Differential expression of mitotic regulators and tumor microenvironment influences the regional growth pattern of solid sarcoma along the cranio-caudal axis

Soft tissue sarcomas are relatively rare, unusual, anatomically diverse group of malignancies. According to the recent literature and medical bulletins, tumor growth and aggressiveness immensely relies on its anatomical locations. However, it is unclear whether the cranio-caudal anatomical axis of the mammalian body can influence sarcoma development and the underlying molecular mechanisms are not yet deciphered.
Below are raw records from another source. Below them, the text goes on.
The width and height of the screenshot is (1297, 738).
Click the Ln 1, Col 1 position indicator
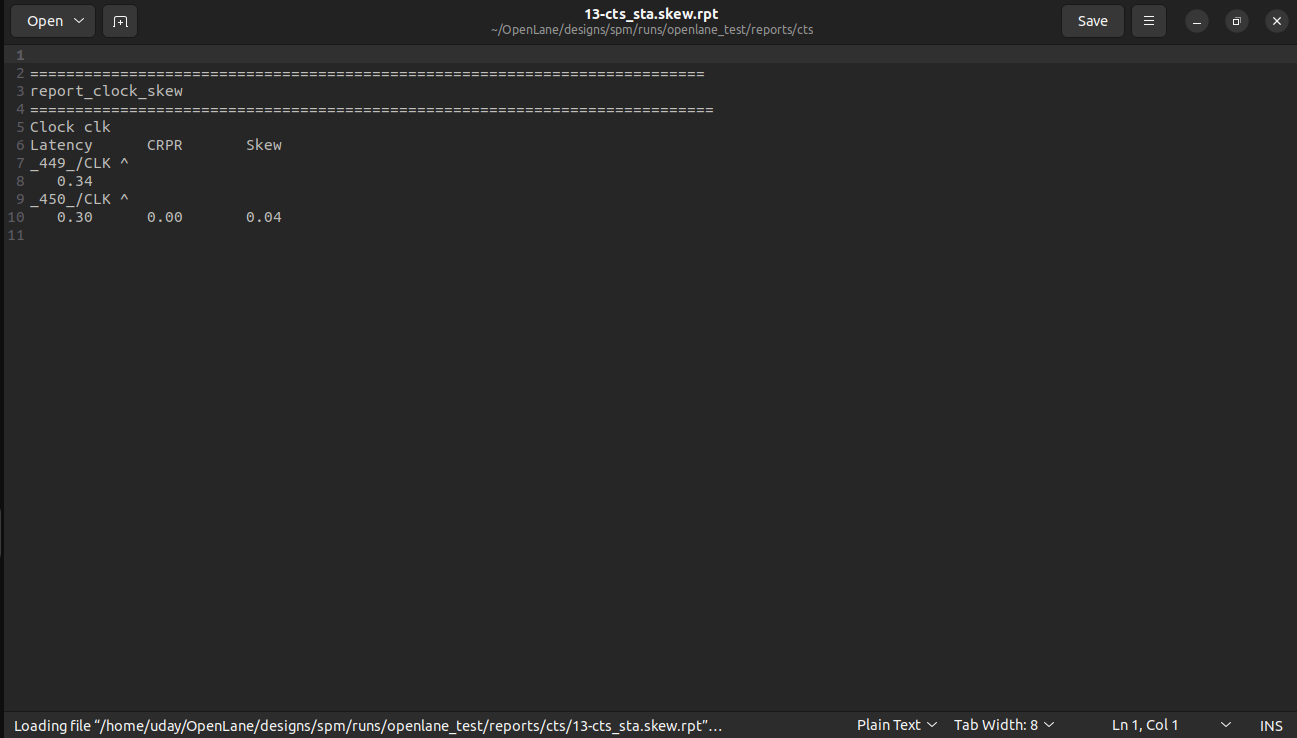[x=1144, y=724]
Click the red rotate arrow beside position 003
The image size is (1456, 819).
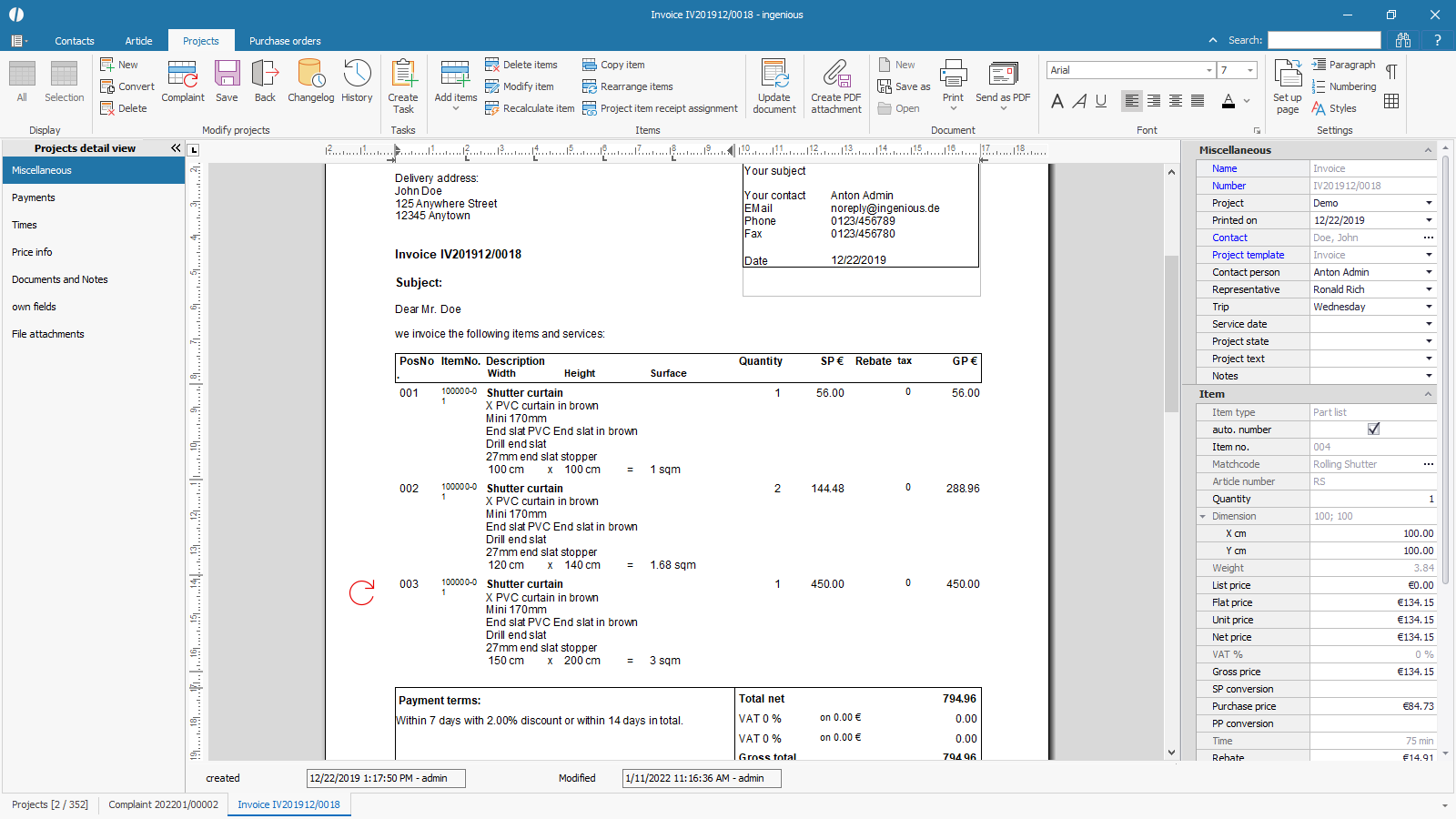[x=362, y=592]
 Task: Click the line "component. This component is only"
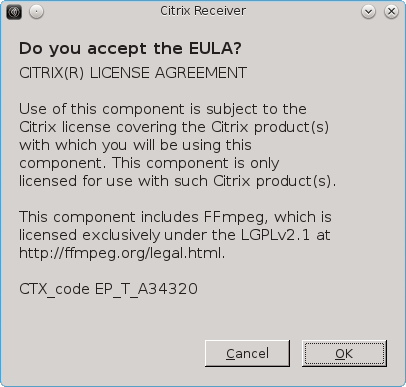(x=149, y=163)
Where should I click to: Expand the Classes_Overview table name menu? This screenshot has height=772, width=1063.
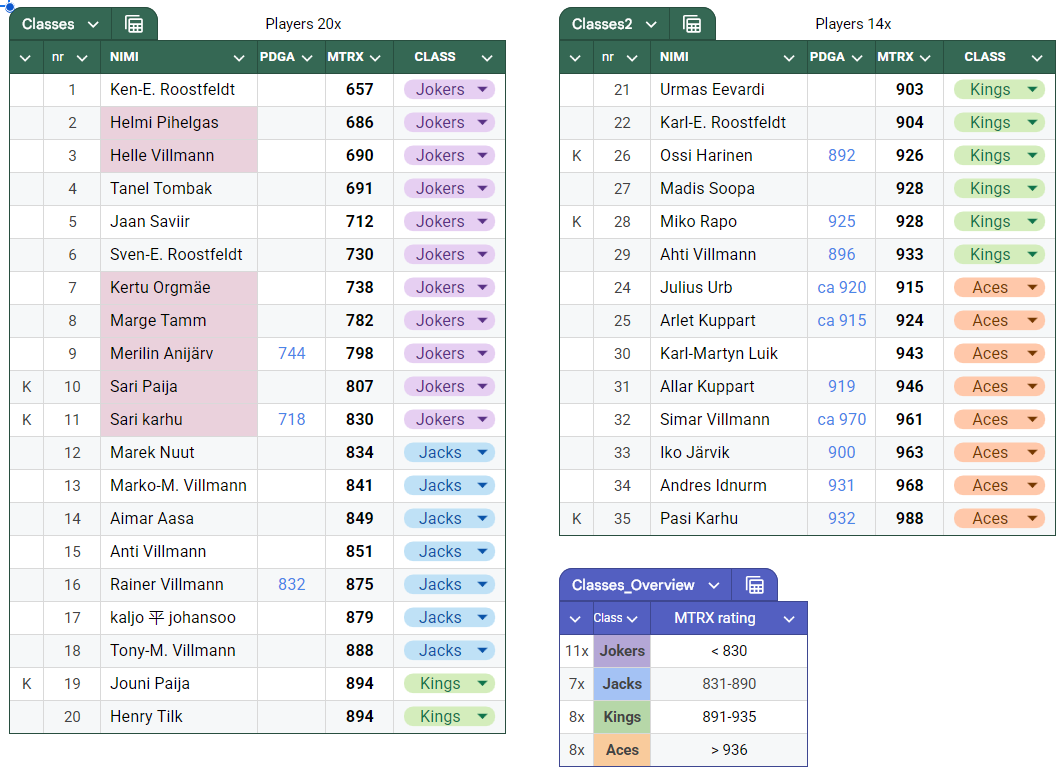pos(713,585)
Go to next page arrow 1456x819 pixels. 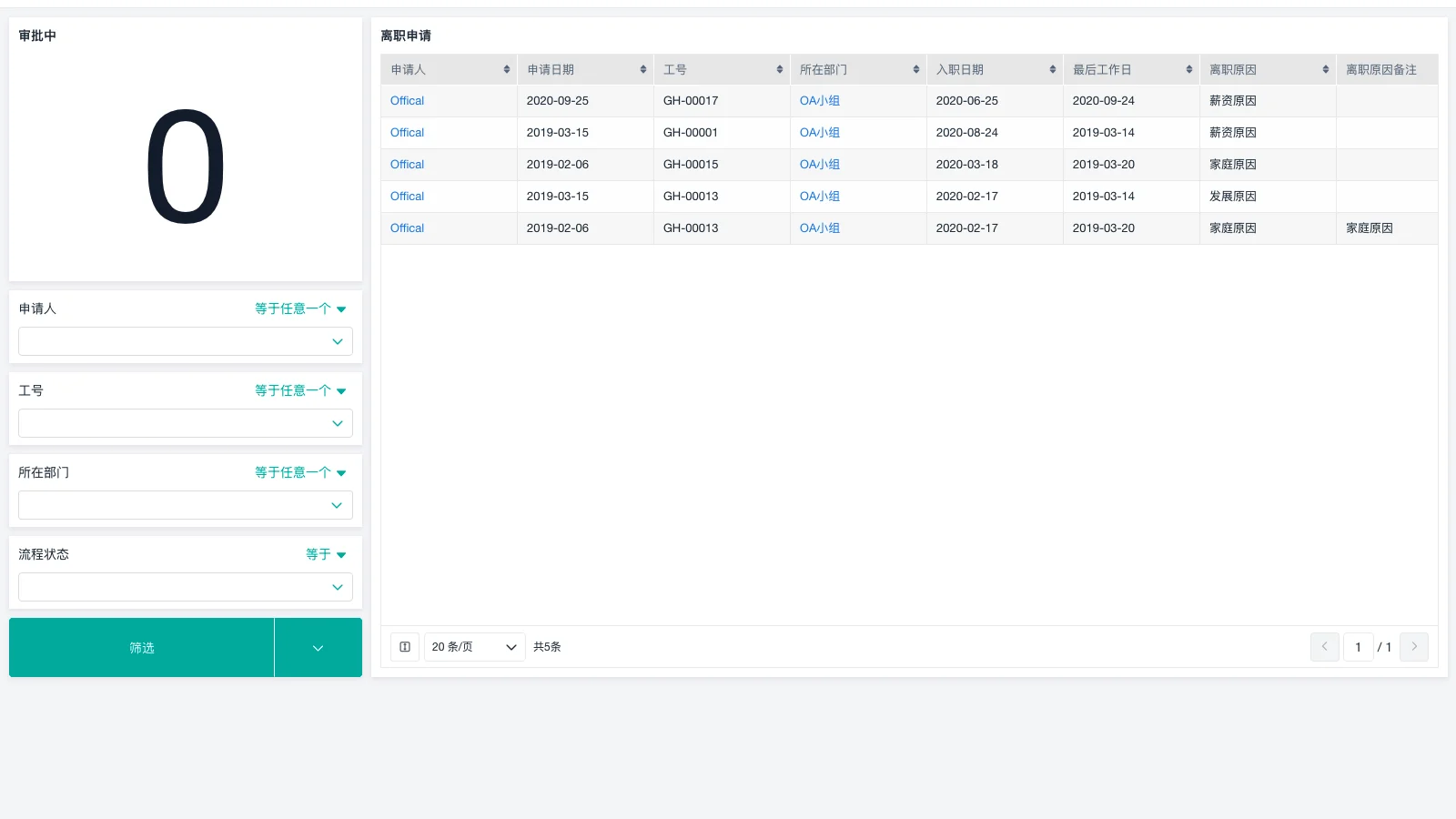tap(1414, 647)
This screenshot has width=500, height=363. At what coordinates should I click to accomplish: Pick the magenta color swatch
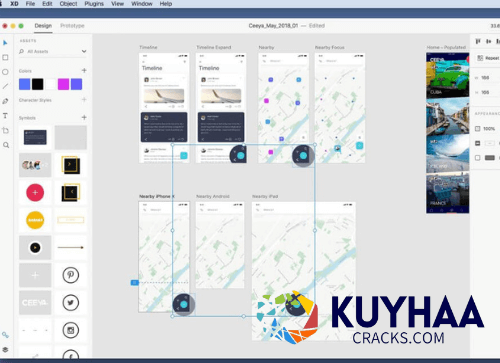[63, 84]
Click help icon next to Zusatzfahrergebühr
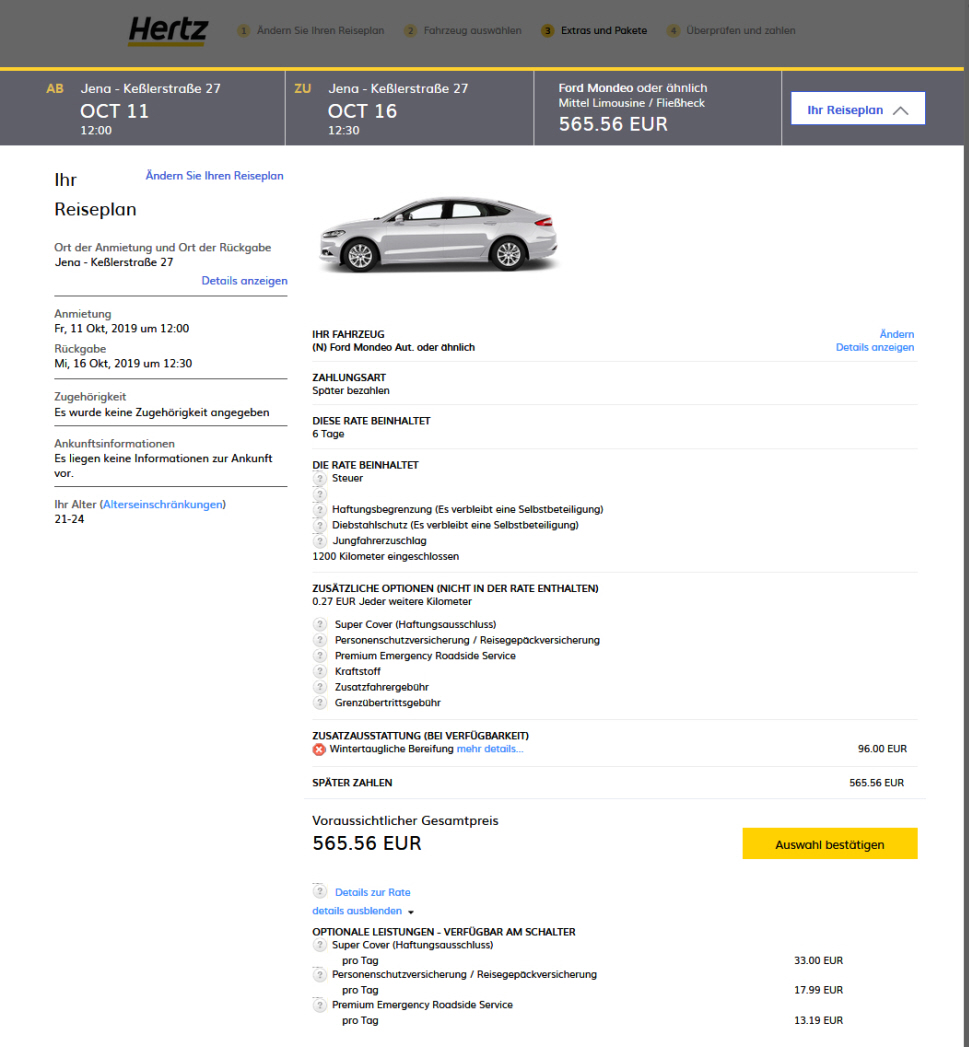The image size is (969, 1047). pyautogui.click(x=320, y=688)
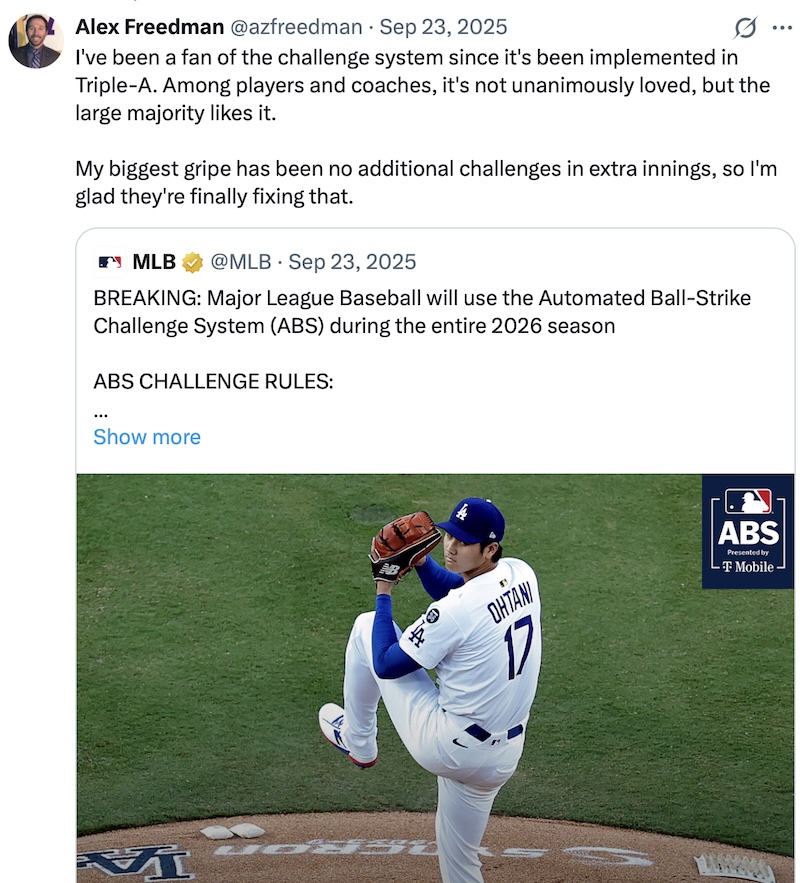Click the "I've been a fan" paragraph
The image size is (800, 883).
pyautogui.click(x=422, y=85)
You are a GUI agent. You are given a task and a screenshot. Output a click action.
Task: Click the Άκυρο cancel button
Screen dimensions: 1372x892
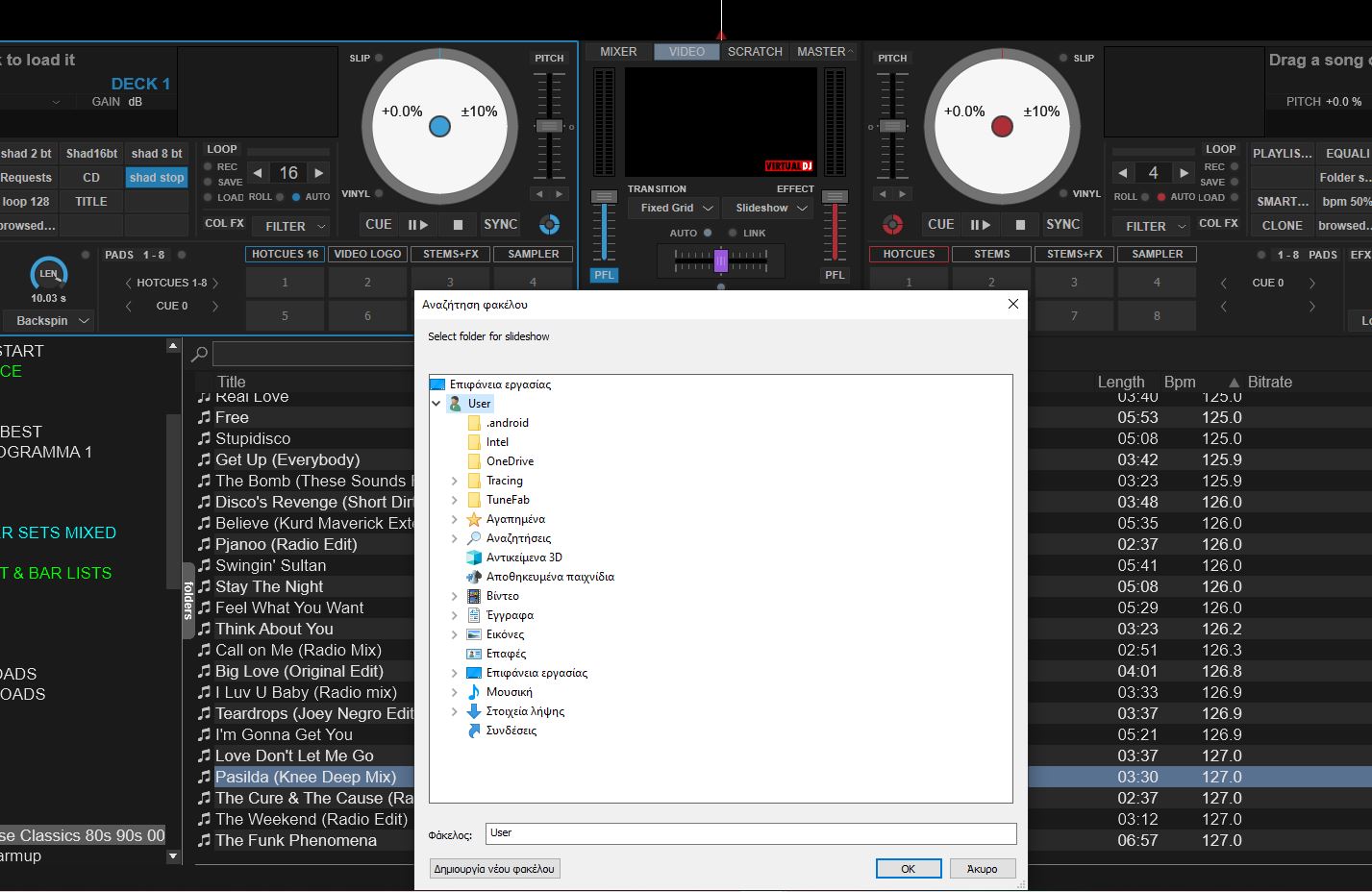983,869

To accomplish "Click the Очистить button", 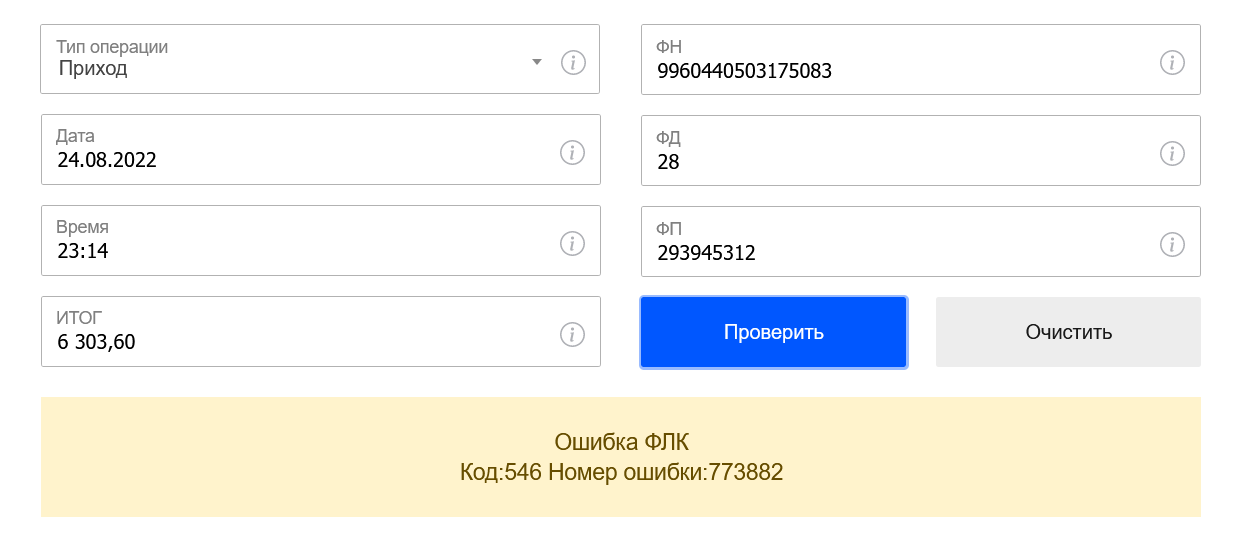I will pyautogui.click(x=1068, y=332).
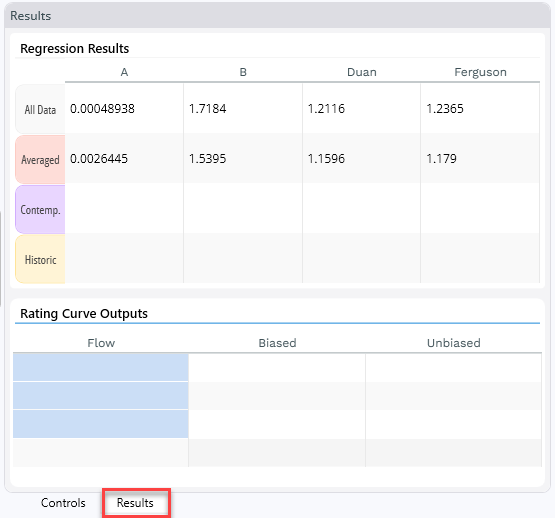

Here, we investigated the growth pattern of solid sarcoma implanted into the murine cranial and caudal anatomical locations and tried to explore the location specific expression pattern of crucial mammalian mitotic regulators such as Aurora kinase A, Histone H3 and c-Myc in the cranio-caudally originated solid tumors. In addition, the influence of local tumor microenvironment on regional sarcoma growth was also taken into consideration. We found that solid sarcoma developed differentially when implanted into two different anatomical locations and most notably, enhanced tumor growth was observed in case of cranially implanted sarcoma than the caudal sarcoma. Interestingly, Aurora kinase A and c-Myc expression and histone H3 phosphorylation level were comparatively higher in the cranial tumor than the caudal. In addition, variation of tumor stroma in a location specific manner also facilitated tumor growth. Cranial sarcoma microenvironment was well vascularized than the caudal one and consequently, a significantly higher microvessel density count was observed which was parallel with low hypoxic response with sign of local tumor inflammation in this region. Taken together, our findings suggest that differential gradient of mitotic regulators together with varied angiogenic response and local tumor microenvironment largely controls solid sarcoma growth along the cranio-caudal anatomical axis.